Some of these wouldn’t be available before a movie came out so that makes the model less useful. I wonder if it is possible to predict gross to within one standard deviation even if we remove critical information: imdb score, number of user reviews, and number of critical reviews.

abt_pre = abt.drop(columns = ['num_critic_for_reviews', 'num_voted_users', 'num_user_for_reviews', 'imdb_score'])
X_pre = abt_pre.drop(columns = ['gross'])
y_pre = abt.gross

(X_pre_train, X_pre_test, y_pre_train, y_pre_test) = train_test_split(X_pre, y_pre, test_size=0.2, random_state=1234)
print(X_pre_train.shape, X_pre_test.shape, y_pre_train.shape, y_pre_test.shape)

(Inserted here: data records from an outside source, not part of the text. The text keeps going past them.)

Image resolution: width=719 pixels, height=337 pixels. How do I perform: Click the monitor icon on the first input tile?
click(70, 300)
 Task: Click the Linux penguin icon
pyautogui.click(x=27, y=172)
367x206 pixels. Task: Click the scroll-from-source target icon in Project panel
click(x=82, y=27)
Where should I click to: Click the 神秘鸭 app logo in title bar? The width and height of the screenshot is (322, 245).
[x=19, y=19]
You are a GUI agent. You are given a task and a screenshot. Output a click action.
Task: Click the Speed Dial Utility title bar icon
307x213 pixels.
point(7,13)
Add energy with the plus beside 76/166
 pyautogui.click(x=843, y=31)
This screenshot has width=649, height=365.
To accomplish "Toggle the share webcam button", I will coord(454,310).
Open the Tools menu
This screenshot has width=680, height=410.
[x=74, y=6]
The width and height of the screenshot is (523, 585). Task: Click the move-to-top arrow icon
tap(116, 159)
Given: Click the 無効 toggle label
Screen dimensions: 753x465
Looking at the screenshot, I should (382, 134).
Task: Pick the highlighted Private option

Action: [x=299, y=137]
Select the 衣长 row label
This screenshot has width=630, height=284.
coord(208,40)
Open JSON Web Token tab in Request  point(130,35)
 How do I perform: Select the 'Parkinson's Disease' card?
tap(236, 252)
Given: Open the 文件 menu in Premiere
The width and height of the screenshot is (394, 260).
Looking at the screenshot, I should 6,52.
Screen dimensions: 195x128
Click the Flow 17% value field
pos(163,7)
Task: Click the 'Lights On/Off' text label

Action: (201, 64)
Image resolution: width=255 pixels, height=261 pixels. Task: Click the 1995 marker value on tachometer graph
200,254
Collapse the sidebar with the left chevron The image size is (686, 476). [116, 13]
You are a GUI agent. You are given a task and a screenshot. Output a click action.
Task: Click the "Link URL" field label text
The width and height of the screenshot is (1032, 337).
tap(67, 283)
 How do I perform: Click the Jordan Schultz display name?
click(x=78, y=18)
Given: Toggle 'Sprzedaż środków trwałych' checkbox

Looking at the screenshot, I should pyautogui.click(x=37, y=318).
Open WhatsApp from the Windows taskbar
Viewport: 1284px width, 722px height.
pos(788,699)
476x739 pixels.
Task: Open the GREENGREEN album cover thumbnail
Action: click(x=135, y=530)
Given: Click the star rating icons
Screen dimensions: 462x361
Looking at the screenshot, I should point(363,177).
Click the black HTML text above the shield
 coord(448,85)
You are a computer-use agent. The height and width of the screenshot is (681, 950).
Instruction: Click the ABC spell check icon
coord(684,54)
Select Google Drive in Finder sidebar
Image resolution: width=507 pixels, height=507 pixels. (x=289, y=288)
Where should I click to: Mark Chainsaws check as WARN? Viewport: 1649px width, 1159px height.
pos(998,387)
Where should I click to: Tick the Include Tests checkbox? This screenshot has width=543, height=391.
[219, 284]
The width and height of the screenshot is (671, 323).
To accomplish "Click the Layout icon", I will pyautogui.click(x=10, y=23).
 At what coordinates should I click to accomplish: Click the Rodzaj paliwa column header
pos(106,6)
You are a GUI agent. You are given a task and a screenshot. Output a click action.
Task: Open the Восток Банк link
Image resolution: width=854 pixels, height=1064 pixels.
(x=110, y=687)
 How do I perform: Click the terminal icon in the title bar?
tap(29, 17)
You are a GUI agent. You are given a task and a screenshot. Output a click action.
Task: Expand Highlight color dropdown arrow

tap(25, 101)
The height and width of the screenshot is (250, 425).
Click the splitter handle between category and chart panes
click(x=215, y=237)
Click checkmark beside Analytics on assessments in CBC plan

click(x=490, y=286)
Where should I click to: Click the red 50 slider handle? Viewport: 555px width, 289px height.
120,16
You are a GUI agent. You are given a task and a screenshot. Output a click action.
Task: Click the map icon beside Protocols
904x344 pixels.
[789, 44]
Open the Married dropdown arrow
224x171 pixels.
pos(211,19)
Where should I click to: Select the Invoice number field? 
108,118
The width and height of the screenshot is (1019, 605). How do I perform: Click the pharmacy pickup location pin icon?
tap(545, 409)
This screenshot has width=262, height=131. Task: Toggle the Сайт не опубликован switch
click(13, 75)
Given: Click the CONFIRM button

(2459, 110) (615, 110) (2459,) (615,)

fitted_models_pre = {}

for name, pipeline in pipelines.items():
    model = GridSearchCV(pipeline, hyperparameters[name], cv=10, n_jobs=-1)
    model.fit(X_pre_train, y_pre_train)
    fitted_models_pre[name] = model
    print(name, 'has been fitted.')

lasso has been fitted.

  return self.fit(X, y, **fit_params).transform(X)

ridge has been fitted.

enet has been fitted.

rf has been fitted.

gb has been fitted.

for name, model in fitted_models_pre.items():
    print(name, type(model))

lasso <class 'sklearn.model_selection._search.GridSearchCV'>
ridge <class 'sklearn.model_selection._search.GridSearchCV'>
enet <class 'sklearn.model_selection._search.GridSearchCV'>
rf <class 'sklearn.model_selection._search.GridSearchCV'>
gb <class 'sklearn.model_selection._search.GridSearchCV'>

for name, model in fitted_models_pre.items():
    try:
        model.predict(X_pre_test)
        print(name, 'has can be predicted.')
    except NotFittedError as e:
        print(repr(e))

lasso has can be predicted.
ridge has can be predicted.
enet has can be predicted.
rf has can be predicted.
gb has can be predicted.


  Xt = transform.transform(Xt)

for name, model in fitted_models_pre.items():
    pred=model.predict(X_pre_test)
    print(name)
    print('---------')
    print('R^2:', r2_score(y_pre_test, pred))
    print('MAE:', mean_absolute_error(y_pre_test,pred))
    print()

lasso
---------
R^2: 0.49931838103619997
MAE: 34377721.31137128

ridge
---------
R^2: 0.4984129637794107
MAE: 34358785.48021498

enet
---------
R^2: 0.49865728288734834
MAE: 34359875.78074347

rf
---------
R^2: 0.5809882590723332
MAE: 30897302.40704065

gb
---------
R^2: 0.5891104892117891
MAE: 30378141.617756207



  Xt = transform.transform(Xt)

Even without the critical information we were able to predict movie gross to within ~30M, less than half the standard deviation of estimated movie profti.